Em vista da polêmica federal recente, ofereço dois conjuntos de evidências dos benefícios a longo-prazo da filosofia. Veremos porquê vale a pena financiar, a preço de banana, gente inteligente que quer dedicar a vida toda a compreender melhor a realidade e a moralidade.
1. Evidências indiretas: A filosofia está integrada na cultura intelectual de países na liderança em inovação científica, tecnológica, moral, e institucional. Líderes históricos em ciência, moralidade, e política comumente estudaram e promoveram a filosofia. A pessoa leitora certamente será capaz de trazer exemplos à mente.
Além disso, a filosofia é academicamente forte nos EUA e na Europa. Departamentos fortes em filosofia existem até mesmo em institutos técnicos e orientados a aplicações como o americano Massachussetts Institute of Technology (MIT), a inglesa London School of Economics (LSE), a alemã Ludwig Maximilian University of Munich (LMU), e o francês Centre National de la Recherche Scientifique (CNRS).
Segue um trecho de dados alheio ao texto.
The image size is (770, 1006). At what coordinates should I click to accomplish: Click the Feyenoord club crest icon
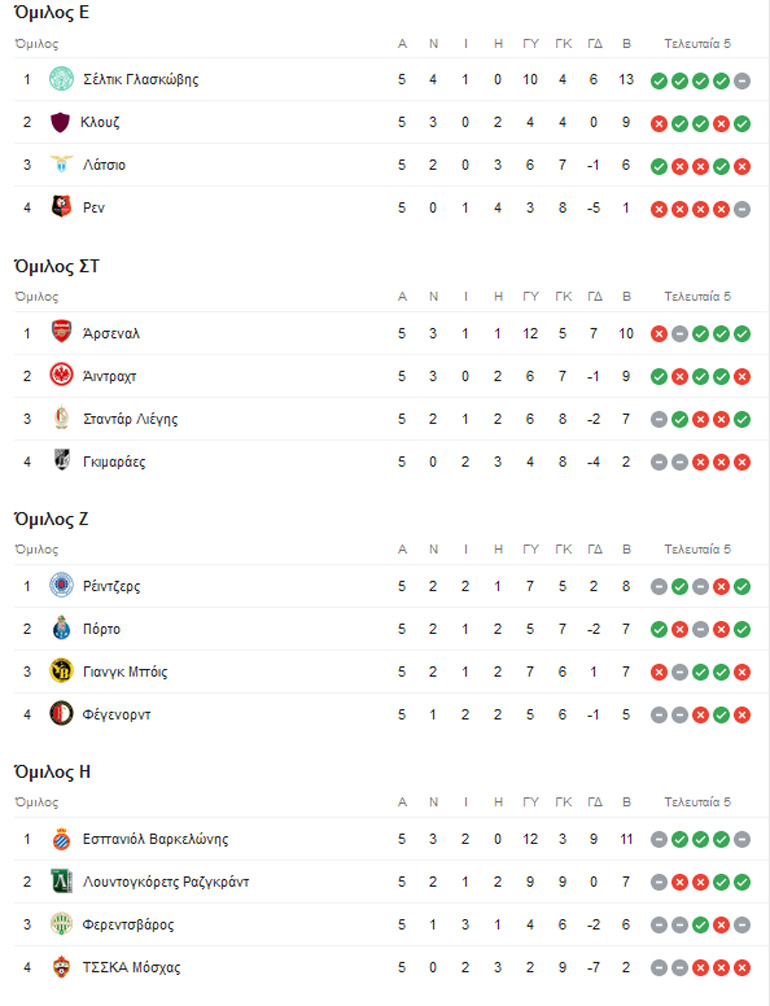click(62, 714)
Toda essa gente nada incompetente viu algo de interessante no que filósofos tem a oferecer. Por que arriscar fazer algo diferente do que deu certo no mundo desenvolvido, visto que o preço da filosofia é baixo? Eis o preço da filosofia acadêmica: bolsas pequenas, salas pequenas, algumas viagens de avião, livros, e salários… sem instrumentos experimentais, assistentes laboratoriais, ou substâncias e animais caros.
O fato de estarmos em crise não justifica cortar o pouco financiamento que a filosofia ainda tem. Além de já ser pouco, estrangular financeiramente a filosofia agora demolirá o know-how de ensino e pesquisa já estabelecido. Espalhados Brasil a fora, temos grupos de lógica, filosofia da ciência, ética, história da filosofia, e filosofia política bem estabelecidos e contando com pesquisadores internacionais. Teríamos que começar do zero quando acabasse o estrangulamento. O malefício é grande demais.
2. Evidências diretas: Logo de cara, já é muito plausível que seja bom ter alguém pensando sobre questões gerais. Ninguém faz isso com tanta intensidade e habilidade quanto filósofos. Abaixo, ofereço três casos concretos em que a filosofia é muito útil.
a) Ética. A filosofia estuda a ética na medicina, no direito, no jornalismo, na conduta pessoal, e na experimentação animal, dentre várias outras áreas. É preciso formar profissionais capazes de ensinar ética e participar de comissões de ética. Também é preciso fazer pesquisa em ética. Inovar, pensar fora da caixa, encontrar argumentos melhores, fazer análises mais profundas. Parar para se perguntar quais valores e instituições devem ser reformadas ou preservadas. Os benefícios de financiar pesquisadores em ética é óbvio. Chegamos aonde chegamos, moralmente falando, porque havia gente com tempo livre para pensar sobre esse tipo de coisa.
b) Lógica. Por incrível que pareça, o raciocínio filosófico rigoroso auxilia e motiva a criação de métodos em lógica e computação. De fato, os maiores lógicos e cientistas da computação do século 20 tinham grande temperamento filosófico. Alguns exemplos incluem Hilbert e Russell na matemática, Turing e Wiener na computação, Simon e von Neumann na teoria da estratégia, Minsky e Gärdenfors na inteligência artificial, e Tarski, Carnap, Ruth Barcan, e Montague na semântica formal. Pesquisas mais novas em redes neurais e machine learning continuam se beneficiando de raciocínio filosófico sobre a mente.
c) Ciência. O raciocínio filosófico rigoroso auxilia na ciência. Antes que cientistas possam fazer perguntas concretas e testá-las experimentalmente, é preciso fazer as perguntas certas. É preciso sair de caixas de pensamento equivocadas. Filósofos da ciência justamente ajudam cientistas a fazerem as perguntas certas. Exemplos de líderes científicos com muito trabalho filosófico incluem Fisher e Jaynes na estatística, Mach e Einstein na física, Sobel e Maynard Smith na biologia, Frege, Jackendoff, e Chomsky na linguística, e Putnam, Fodor, Churchland, e Pylyshyn na psicologia.
Um bom material de leitura neste tema é o seguinte artigo de cientistas e filósofos que oferecem casos concretos de aplicação da filosofia na ciência, publicado na Proceedings of the National Academy of Sciences (EUA): Why Science Needs Philosophy.